### Job
Reproduce the records starting at the line containing "Given: Click the blue assessment progress bar" and ending at the line containing "Open 网站使用说明 site", switching "Reload" to "Refresh" and leaving everything else unchanged.

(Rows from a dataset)
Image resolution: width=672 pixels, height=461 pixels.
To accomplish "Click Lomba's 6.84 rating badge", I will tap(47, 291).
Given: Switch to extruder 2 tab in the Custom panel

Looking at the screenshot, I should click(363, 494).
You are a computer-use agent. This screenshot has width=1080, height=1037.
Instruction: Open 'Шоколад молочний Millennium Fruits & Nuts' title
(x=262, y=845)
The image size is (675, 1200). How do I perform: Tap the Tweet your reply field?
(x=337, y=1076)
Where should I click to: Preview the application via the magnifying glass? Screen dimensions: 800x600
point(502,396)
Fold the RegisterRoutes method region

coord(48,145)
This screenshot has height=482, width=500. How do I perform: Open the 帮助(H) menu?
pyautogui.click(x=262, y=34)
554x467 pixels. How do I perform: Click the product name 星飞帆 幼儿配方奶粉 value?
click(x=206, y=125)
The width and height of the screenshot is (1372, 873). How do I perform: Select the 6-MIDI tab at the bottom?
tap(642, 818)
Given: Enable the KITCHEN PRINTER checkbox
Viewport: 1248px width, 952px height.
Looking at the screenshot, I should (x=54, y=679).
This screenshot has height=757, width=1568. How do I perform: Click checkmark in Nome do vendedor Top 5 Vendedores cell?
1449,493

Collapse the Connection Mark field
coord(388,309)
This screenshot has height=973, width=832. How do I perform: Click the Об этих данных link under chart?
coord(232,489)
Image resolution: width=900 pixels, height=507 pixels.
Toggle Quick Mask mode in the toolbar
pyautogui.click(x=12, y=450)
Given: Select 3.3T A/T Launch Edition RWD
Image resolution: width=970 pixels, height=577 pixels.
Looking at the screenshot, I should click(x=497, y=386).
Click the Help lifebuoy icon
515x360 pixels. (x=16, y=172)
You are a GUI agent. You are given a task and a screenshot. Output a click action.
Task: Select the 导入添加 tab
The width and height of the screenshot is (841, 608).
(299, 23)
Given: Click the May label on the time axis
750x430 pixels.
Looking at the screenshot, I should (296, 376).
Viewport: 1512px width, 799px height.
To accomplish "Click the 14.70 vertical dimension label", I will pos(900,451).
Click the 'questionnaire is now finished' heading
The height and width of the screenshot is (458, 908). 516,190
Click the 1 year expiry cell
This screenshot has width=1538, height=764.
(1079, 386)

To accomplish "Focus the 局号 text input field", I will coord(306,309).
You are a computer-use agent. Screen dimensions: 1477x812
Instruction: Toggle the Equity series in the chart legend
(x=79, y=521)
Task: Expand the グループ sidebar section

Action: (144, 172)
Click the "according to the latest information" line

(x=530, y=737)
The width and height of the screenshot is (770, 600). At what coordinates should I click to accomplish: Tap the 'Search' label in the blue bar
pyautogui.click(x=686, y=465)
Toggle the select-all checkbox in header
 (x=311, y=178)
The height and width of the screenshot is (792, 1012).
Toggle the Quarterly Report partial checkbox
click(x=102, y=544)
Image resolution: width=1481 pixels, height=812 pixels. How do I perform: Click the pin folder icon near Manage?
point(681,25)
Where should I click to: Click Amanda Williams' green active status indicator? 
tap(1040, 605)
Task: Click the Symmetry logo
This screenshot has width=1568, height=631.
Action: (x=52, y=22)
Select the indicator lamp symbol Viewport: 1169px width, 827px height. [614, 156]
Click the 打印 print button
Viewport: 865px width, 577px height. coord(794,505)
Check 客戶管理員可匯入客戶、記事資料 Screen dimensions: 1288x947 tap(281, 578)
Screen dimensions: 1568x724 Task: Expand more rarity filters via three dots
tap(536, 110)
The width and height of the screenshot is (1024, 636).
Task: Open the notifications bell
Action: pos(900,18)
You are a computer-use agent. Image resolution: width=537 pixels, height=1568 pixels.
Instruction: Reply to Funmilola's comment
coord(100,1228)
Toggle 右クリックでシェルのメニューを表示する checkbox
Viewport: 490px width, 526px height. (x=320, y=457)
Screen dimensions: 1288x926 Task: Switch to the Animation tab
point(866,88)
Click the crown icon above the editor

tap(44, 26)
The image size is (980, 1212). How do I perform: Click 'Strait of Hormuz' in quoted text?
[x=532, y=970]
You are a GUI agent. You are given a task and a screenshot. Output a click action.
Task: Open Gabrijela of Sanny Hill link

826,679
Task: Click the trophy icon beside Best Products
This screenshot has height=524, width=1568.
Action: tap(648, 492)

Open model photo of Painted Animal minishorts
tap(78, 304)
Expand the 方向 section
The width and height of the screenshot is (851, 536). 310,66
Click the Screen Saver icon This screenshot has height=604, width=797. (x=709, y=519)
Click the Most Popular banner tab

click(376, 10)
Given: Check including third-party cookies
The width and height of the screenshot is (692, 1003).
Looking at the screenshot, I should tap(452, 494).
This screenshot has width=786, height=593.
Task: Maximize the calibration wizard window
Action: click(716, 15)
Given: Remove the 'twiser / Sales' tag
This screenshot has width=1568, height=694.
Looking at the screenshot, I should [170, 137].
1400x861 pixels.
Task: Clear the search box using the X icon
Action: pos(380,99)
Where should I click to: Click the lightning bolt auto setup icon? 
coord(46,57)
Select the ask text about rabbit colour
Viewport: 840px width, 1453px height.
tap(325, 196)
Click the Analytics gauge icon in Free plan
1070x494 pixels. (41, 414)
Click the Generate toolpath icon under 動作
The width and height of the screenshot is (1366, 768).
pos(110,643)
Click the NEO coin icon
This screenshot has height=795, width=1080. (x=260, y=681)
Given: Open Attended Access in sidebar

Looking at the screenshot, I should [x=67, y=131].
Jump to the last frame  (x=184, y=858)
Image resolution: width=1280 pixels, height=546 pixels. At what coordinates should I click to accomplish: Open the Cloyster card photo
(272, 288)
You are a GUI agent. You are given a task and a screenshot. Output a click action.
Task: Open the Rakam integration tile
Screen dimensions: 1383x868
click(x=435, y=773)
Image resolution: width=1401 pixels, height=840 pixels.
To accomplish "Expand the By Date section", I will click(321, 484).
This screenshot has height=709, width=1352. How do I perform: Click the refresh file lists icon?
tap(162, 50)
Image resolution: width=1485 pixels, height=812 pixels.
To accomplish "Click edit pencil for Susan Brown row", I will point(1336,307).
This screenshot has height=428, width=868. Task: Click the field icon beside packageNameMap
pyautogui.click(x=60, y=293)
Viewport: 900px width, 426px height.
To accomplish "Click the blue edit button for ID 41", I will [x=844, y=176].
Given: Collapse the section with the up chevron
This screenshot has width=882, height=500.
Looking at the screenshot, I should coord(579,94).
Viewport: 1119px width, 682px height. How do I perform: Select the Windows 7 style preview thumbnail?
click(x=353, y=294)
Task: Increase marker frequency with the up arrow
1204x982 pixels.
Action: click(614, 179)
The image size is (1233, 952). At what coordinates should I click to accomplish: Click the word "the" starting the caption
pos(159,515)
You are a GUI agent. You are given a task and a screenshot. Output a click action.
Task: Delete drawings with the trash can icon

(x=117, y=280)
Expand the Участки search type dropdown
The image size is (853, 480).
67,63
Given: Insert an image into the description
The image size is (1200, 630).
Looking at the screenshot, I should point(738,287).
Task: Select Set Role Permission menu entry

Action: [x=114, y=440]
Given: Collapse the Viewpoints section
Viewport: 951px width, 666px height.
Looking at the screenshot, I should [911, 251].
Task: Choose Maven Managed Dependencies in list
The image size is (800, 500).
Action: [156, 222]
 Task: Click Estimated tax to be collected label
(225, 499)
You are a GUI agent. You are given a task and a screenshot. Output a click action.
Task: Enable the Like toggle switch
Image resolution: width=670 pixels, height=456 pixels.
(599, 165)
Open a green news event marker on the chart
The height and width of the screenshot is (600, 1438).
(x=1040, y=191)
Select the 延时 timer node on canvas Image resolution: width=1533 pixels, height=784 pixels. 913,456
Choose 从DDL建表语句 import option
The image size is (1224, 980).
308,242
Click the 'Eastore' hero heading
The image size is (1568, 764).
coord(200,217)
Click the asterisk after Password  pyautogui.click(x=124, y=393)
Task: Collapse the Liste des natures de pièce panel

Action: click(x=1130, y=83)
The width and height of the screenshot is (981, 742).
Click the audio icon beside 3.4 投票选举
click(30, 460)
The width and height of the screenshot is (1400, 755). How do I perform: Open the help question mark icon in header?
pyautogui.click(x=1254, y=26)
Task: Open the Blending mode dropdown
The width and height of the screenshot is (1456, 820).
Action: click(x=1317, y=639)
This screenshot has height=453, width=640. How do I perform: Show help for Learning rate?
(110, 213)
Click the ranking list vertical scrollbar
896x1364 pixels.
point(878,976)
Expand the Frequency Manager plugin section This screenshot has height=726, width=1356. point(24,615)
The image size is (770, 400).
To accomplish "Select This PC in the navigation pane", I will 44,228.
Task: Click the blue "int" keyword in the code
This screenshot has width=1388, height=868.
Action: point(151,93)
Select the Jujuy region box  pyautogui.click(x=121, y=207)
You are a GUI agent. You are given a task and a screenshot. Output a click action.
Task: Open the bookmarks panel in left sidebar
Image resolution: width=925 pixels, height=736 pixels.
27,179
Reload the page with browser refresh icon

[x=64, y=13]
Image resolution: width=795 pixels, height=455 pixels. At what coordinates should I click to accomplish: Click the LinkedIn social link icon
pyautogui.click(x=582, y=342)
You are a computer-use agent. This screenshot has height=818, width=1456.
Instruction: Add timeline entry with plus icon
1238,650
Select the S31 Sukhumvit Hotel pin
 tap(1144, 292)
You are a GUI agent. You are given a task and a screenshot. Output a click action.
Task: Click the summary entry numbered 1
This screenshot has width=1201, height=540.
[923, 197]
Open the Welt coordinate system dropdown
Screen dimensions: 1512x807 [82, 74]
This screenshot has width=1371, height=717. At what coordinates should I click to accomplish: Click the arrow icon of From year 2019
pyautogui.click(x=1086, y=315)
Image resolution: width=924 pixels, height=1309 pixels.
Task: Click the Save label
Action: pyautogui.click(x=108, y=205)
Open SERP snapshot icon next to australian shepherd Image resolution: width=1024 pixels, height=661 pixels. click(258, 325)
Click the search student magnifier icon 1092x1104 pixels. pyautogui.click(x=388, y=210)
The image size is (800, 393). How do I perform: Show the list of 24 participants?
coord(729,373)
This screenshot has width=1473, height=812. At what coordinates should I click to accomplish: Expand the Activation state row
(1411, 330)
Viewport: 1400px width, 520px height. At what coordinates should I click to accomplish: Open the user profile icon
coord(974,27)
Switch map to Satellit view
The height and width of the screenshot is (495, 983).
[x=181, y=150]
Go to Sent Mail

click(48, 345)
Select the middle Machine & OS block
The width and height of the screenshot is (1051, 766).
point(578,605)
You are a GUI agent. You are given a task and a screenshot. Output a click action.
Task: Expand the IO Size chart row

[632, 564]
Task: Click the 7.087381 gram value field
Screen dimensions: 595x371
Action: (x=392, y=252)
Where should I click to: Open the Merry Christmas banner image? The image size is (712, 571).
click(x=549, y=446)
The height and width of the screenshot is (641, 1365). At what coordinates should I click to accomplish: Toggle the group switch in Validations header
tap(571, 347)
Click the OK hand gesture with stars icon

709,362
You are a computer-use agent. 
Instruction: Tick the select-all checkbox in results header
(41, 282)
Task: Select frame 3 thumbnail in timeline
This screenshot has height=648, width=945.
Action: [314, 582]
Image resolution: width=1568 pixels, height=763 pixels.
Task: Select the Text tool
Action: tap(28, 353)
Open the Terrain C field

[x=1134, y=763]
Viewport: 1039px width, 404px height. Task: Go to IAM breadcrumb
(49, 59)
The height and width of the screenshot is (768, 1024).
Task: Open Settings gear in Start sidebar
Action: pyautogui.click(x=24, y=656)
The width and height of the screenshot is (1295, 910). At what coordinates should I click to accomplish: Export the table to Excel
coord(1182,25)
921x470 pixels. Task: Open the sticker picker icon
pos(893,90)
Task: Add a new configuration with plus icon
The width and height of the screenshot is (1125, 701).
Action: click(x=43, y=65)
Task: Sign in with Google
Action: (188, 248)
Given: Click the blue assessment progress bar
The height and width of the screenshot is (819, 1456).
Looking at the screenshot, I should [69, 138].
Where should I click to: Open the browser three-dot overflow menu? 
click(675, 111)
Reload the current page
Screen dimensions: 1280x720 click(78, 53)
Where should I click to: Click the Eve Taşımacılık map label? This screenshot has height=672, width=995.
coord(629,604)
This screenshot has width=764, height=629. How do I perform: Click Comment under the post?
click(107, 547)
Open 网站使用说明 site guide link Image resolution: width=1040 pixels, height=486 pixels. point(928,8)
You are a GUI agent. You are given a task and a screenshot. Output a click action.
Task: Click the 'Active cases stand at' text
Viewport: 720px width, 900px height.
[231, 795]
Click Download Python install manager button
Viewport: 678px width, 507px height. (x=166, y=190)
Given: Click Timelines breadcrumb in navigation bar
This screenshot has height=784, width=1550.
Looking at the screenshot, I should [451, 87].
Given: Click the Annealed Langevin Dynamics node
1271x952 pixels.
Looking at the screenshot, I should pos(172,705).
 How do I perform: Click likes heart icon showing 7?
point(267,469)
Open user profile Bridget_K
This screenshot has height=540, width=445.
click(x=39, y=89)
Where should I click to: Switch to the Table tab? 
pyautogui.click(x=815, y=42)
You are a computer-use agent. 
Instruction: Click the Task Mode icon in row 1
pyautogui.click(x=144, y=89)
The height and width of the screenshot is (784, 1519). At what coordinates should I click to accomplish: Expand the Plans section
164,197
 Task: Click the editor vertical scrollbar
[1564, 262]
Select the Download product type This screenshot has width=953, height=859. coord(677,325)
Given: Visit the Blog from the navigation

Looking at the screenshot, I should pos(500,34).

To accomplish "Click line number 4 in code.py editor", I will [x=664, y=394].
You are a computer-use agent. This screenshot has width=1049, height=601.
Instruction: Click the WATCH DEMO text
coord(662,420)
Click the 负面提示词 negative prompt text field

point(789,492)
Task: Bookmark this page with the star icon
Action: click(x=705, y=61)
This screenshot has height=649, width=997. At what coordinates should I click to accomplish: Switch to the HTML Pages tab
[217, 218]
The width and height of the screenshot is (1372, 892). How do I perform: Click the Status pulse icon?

### Solution
Given: Click the blue assessment progress bar
The height and width of the screenshot is (819, 1456).
Looking at the screenshot, I should [69, 138].
Where should I click to: Open the browser three-dot overflow menu? 
click(675, 111)
Refresh the current page
Screen dimensions: 1280x720 click(78, 53)
Where should I click to: Click the Eve Taşımacılık map label? This screenshot has height=672, width=995.
coord(629,604)
This screenshot has width=764, height=629. How do I perform: Click Comment under the post?
click(107, 547)
Open 网站使用说明 site guide link Image resolution: width=1040 pixels, height=486 pixels. point(928,8)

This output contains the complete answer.